The noise of battle ebbed and flowed and the light slowly grew, although the mist did not thin or rise and made it hard to tell which direction sounds came from. His own men attacking the west gate were close enough to be sure and he heard them shout and then scream as they were hit by arrows or javelins. There had been no ladders left over for them to use, which meant that the assault was little more than a sham, but it sounded as if they were giving their lives willingly by pressing close.
Brasus slid over the edge of the ditch, saw no one on the rampart above when he glanced up and dashed to reach the foot. Another warrior followed him, then another, while the next man was stringing the bow he had carried on his back. Brasus had his falx, the great curved sword that took skill and strength to use, in a scabbard slung on his back, along with a coil of rope, and two straight daggers in his hands. One of the men crouched down so that Brasus could stand on his back and start to climb, thrusting the knives into the piled earth to help.

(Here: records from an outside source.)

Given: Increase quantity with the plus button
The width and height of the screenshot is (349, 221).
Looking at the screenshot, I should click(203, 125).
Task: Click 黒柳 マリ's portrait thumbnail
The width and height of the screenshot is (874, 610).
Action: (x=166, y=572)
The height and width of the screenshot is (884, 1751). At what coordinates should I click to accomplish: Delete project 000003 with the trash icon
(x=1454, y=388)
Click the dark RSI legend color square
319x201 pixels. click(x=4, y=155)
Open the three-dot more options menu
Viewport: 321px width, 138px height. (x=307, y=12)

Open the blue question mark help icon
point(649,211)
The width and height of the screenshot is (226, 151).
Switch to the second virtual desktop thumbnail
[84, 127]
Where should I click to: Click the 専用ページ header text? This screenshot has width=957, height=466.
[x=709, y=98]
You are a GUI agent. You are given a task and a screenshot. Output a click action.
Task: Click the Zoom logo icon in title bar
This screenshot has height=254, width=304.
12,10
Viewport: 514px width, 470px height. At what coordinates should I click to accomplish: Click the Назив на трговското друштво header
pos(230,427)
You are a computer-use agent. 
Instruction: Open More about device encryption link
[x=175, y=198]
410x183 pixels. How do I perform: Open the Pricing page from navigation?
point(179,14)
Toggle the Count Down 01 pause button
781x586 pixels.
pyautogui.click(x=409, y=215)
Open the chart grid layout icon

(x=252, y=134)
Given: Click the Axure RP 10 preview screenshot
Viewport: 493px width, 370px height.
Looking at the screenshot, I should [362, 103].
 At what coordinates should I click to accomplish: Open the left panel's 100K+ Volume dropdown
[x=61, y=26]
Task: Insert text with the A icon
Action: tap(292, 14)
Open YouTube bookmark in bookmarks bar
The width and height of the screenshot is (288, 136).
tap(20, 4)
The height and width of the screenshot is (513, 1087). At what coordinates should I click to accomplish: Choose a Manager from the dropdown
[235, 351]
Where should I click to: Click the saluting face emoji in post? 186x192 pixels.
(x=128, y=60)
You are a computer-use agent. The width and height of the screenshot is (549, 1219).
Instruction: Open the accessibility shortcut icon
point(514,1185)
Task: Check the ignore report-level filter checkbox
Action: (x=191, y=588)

A shout from above, then the twang of a bow and the Roman dropped back from the parapet with an arrow in his face. Another Roman appeared, then gasped as the men who had been crawling forward sprang up, hurling aside their cloaks. The pause gave the chance for the archer to string and lose another arrow, which hit this Roman in the throat. Brasus was almost at the top and jabbed the knives in just below the wooden parapet so that he could stand on them as he hauled himself up.
There was no one in front of him and he got onto the top of the parapet and then jumped onto the walkway. A man was coming at him, but the archer loosed again and the Roman hissed as the arrowhead punched through the palm of his hand. Brasus crouched, drawing his blade two-handed and slicing a chunk out of the plume on his captured Roman helmet with the same fluid motion.